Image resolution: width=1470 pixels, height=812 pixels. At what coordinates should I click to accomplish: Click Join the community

* * * * * * *

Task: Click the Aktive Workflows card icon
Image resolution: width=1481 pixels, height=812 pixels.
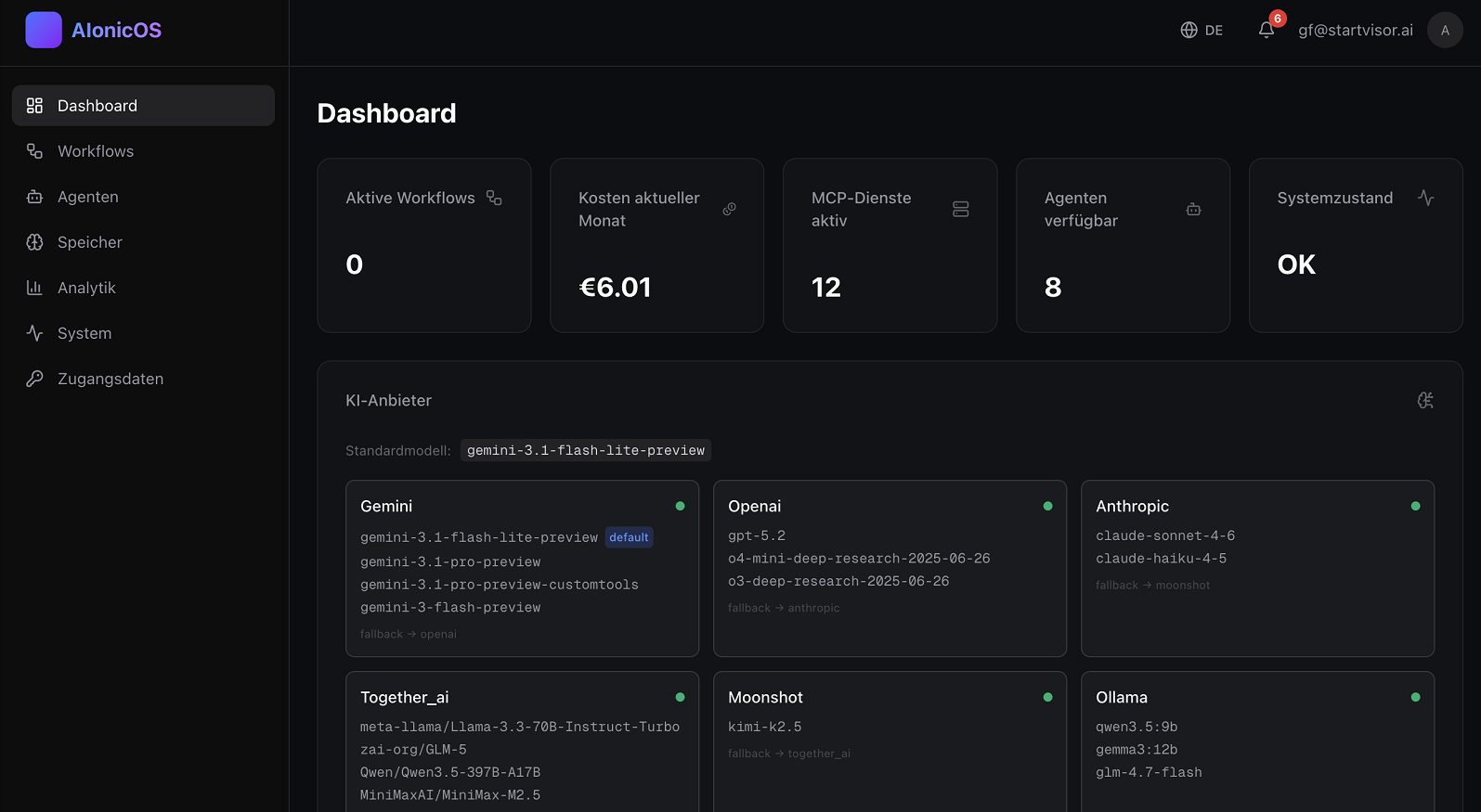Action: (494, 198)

* * * * * * *

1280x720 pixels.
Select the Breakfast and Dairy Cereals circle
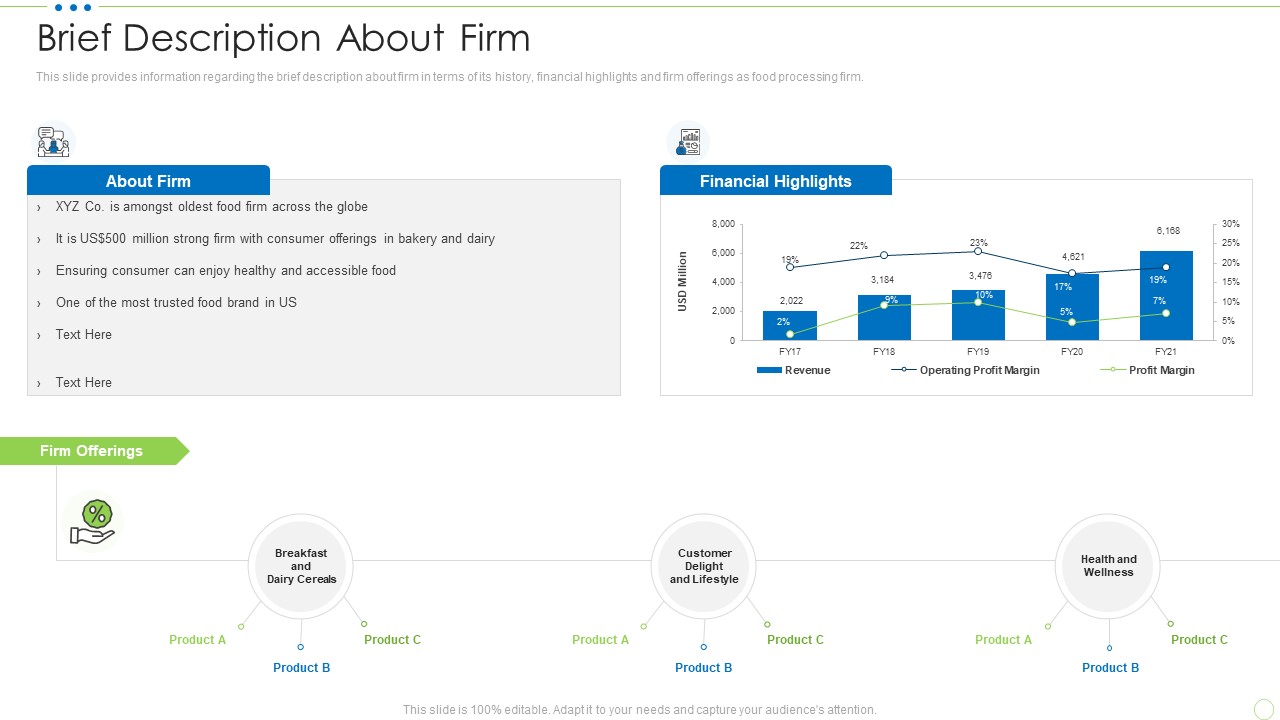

* * * * * * *

* [EXERCISE AIM]:
Lay out as a JSON list of strings the lines starting at the one that contains "1280x720 pixels." and ending at the one that contains "Select the Breakfast and Dairy Cereals circle", one string per line, with blank lines left out.

* [SOLUTION]:
[
  "1280x720 pixels.",
  "Select the Breakfast and Dairy Cereals circle"
]